Outline DRAFT Updated

Modelling Human Hand-Eye Coordination Using Recurrent Neural Networks[TM1]

I Introduction

What the presentation is going to discuss/ introduce the project/keywords[TM2]

II Rationale

o The goal of this project is to create a VR game in which participants catch a ball, and there head, eye, and hand position/orientation are recorded. Using the participant’s data, a reinforcement learning algorithm will be developed to create a self-learning AI[TM3] . The AI’s performance will be compared to the performance of the participants via simulation in a virtual space.

o The goal of this project is to create a VR game in which participants catch a ball, and there head, eye, and hand position/orientation are used to develop a self-learning AI, which performance will then be compared to a humans in the task of intercepting a ball.

III Background

A. Artificial Neural Network (ANN)

§ An interconnected group of nodes termed “artificial neurons”, sharing the output of one neuron to the input of another.

B. Recurrent neural network (RNN)

§ A RNN is a class of ANN where connections between units/nodes form a directed cycle, allowing dynamic temporal behavior.

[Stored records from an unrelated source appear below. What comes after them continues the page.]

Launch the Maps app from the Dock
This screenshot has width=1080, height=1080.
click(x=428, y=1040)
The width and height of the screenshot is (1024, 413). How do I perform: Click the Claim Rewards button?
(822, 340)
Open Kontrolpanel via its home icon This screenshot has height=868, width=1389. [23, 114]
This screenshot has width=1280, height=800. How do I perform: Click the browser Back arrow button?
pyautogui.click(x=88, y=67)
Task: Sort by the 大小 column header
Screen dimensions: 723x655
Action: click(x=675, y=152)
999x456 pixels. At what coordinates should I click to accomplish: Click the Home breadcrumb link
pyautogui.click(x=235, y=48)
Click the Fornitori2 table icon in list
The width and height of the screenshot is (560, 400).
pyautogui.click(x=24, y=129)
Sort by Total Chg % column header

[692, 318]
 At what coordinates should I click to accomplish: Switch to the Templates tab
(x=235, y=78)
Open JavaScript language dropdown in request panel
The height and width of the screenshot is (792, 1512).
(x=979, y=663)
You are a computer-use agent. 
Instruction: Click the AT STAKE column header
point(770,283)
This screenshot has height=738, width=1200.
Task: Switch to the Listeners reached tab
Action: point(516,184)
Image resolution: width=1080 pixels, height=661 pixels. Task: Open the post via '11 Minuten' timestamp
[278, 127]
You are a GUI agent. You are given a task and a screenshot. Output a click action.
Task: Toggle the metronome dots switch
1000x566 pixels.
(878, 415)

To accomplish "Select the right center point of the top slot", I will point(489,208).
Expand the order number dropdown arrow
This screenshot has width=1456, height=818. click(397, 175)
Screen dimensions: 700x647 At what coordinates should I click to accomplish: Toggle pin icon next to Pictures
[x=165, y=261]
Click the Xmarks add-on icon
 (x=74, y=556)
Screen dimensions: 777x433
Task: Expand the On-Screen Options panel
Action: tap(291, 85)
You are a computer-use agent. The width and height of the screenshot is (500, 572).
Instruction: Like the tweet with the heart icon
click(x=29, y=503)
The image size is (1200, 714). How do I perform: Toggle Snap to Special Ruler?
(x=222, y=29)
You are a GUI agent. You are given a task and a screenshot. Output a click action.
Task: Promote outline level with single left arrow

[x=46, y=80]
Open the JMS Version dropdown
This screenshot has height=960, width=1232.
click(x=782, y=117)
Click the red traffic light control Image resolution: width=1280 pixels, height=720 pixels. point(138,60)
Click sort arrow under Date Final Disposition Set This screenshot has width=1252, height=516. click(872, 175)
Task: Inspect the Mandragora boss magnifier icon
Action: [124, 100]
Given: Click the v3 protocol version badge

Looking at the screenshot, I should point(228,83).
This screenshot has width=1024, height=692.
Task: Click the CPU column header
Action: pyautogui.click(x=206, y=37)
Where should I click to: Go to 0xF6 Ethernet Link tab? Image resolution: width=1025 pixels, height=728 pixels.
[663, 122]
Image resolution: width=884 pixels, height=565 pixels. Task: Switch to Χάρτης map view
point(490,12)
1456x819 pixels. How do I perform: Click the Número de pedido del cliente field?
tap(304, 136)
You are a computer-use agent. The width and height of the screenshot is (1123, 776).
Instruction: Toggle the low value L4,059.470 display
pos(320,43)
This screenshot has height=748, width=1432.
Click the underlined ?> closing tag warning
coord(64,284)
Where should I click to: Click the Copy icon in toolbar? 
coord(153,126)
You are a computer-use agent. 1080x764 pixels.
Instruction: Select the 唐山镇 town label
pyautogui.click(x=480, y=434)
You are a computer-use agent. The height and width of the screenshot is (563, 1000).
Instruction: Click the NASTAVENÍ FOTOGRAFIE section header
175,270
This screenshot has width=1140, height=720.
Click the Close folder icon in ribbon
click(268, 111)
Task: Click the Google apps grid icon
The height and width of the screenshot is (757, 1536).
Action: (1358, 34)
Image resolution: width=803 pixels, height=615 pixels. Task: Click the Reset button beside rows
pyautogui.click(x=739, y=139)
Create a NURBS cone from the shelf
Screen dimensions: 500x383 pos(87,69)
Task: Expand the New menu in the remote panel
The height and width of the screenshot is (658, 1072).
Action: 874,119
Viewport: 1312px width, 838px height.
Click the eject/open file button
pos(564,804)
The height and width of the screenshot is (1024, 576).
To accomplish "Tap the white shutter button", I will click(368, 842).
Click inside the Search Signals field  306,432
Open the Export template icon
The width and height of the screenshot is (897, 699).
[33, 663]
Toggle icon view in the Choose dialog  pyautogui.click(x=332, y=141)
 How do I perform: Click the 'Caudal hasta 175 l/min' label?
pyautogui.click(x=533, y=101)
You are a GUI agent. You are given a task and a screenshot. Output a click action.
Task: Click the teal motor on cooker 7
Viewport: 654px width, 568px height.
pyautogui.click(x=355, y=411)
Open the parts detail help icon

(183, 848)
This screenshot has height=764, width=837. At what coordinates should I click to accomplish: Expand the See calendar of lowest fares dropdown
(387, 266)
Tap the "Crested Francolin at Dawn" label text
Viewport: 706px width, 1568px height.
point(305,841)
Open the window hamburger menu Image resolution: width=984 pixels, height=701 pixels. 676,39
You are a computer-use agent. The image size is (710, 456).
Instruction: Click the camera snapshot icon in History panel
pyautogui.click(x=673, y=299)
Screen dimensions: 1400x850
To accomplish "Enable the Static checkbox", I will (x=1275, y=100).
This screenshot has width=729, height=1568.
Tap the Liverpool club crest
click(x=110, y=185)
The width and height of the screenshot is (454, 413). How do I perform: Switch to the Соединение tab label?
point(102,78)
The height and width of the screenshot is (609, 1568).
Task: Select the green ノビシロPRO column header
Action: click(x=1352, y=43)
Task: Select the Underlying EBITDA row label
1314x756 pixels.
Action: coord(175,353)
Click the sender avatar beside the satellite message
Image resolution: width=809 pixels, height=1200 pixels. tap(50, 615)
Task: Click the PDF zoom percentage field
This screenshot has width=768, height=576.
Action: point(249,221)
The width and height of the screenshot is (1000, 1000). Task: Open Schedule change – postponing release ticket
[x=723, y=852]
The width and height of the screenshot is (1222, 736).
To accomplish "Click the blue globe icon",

C. Dynamic temporal behavior

§ The trajectory of states, in a state space, followed by a system during a certain time interval[TM4] .

D. Deep learning

§ The application of ANNs to learning tasks that contain more than one hidden layer.

E. Machine learning

§ An application of artificial intelligence (AI) that provides systems the ability to automatically learn and improve from experience (by accessing data) without being explicitly programmed.

F. Reinforcement learning

§ A subdivision of machine learning which allows software agents (models) to automatically determine the ideal behavior within a specific context, in order to maximize its performance. This is done by creating a reward function[TM5] , allowing the agents to learn over millions of attempts, steadily increasing reinforcement signals until the agents surpass human ability.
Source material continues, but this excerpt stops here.